Despite the ban, Milligan claimed to have seen Meyers on campus over twenty times. He was escorted off campus by safety personnel multiple times but was never arrested.
Milligan later changed his major to creative writing, partially to avoid contact with Meyers. He was later terminated from his position in the chemical stock rooms because performance issues. By this time Milligan had been working only one day per week and had missed work on multiple occasions.
Milligan later was hired by the Graduate School’s Admissions Office and University Ticket Office.
The incidents gave rise to two lawsuits in federal court.
Meyers sued SIU in 2008, alleging that the university had violated federal and state law through its sexual harassment investigation and expulsion from campus. The case was dismissed and an appeal is currently pending.
Milligan also sued the university, alleging that SIU subjected him to a hostile work and education environment. He also claimed that the university retaliated by terminating him from the stockroom job.
U.S. District Judge J. Phil Gilbert dismissed Milligan’s claims.
Because Meyers was not Milligan’s supervisor, Gilbert noted, SIU could only be held liable if it acted negligently either in discovering or remedying the harassment.

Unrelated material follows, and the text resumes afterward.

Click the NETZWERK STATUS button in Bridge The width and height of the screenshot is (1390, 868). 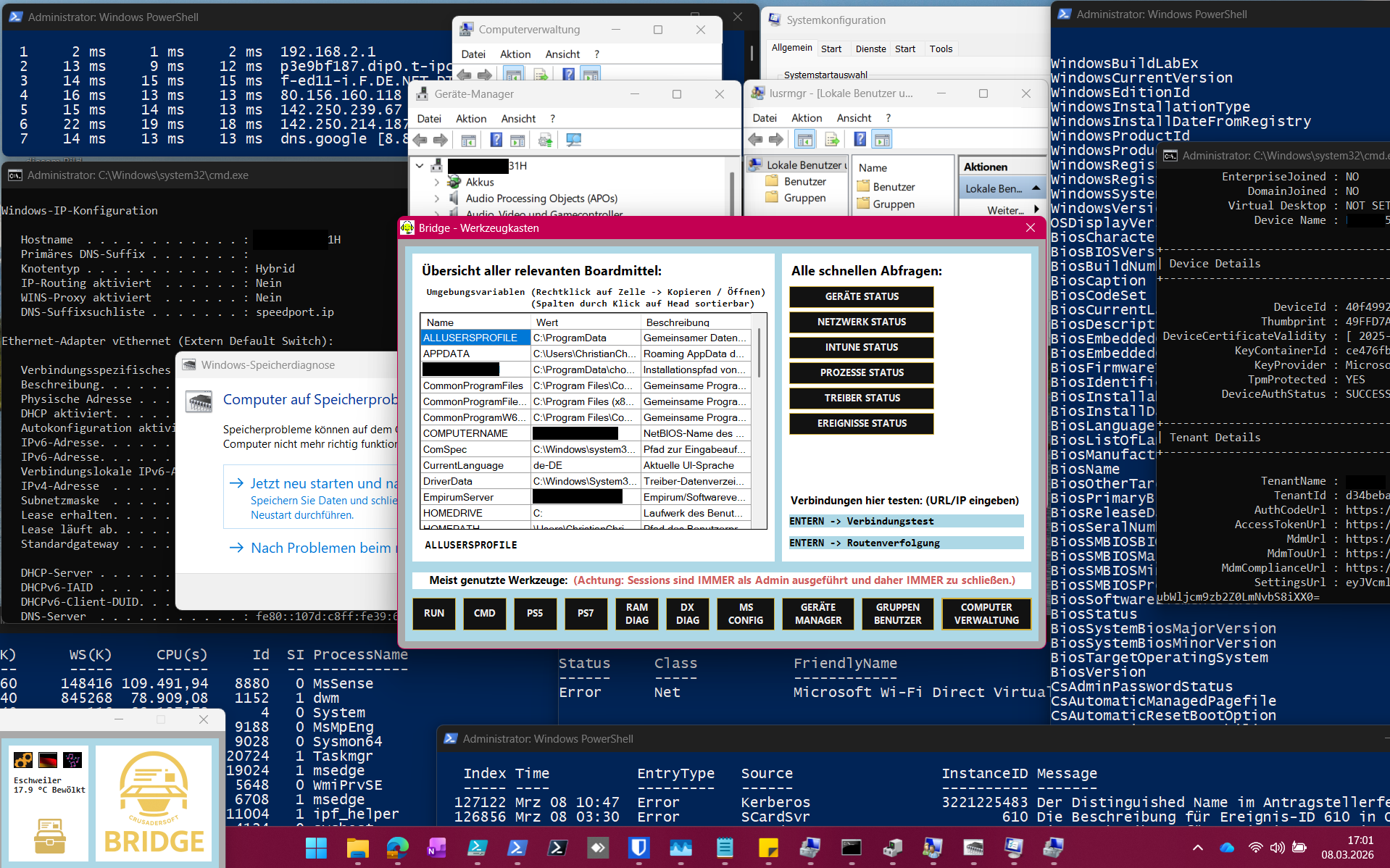tap(861, 322)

That was not the case here, he determined.
The 7th Circuit, voting 2-1, affirmed.
“Given the facts and circumstances before it, SIU’s response was appropriately prompt and entirely reasonable,” U.S. District Judge Gary Feinerman, sitting in by designation, wrote for the majority.
“SIU’s overall response-the investigation, the prohibition on contact with students, the imposition of the training requirement, and, ultimately, the ban from campus-comprised a reasonable response to the events as they unfolded. … No reasonable jury could find that SIU’s failure to immediately learn of Meyers’ noncompliance with the training requirement rendered its response patently ineffective or a sham.”
Judge Kenneth Ripple penned a nine-page dissent, concluding that the case should proceed to trial because it presents many close questions of fact assessment.
Preventing sexual harassment is especially important in the university context, Ripple wrote.
“An institution of higher learning assumes special responsibilities for all students, but especially undergraduate students, who undertake such a formative educational experience within its walls. A breach of that trust, even in a work environment, can have dire consequences to a neophyte in the halls of higher education. If sexual harassment occurs, and especially if the perpetrator is a faculty member, the University has a responsibility to implement a remedy that restores the victim’s ability to work comfortably and effectively as a student worker.”
But Ripple’s approach “would threaten to carve a higher standard of protection for student workers than other plaintiffs,” Feinerman wrote in the majority opinion, in response to Ripple’s dissent.
“Many if not most harassment cases involve allegations that someone in a position of power harassed someone else for whom job retention is an important if not paramount consideration. The ordinary standards governing sexual harassment claims take account of this dynamic, and thus need no modification when the plaintiff is a student worker.”
Ripple fired back, “It is a significant mischaracterization of my position to suggest that I propose some sort of heightened standard of protection for student workers. I simply suggest that Mr. Milligan’s student-worker status must be included among the totality of the circumstances a jury would consider in the present case.”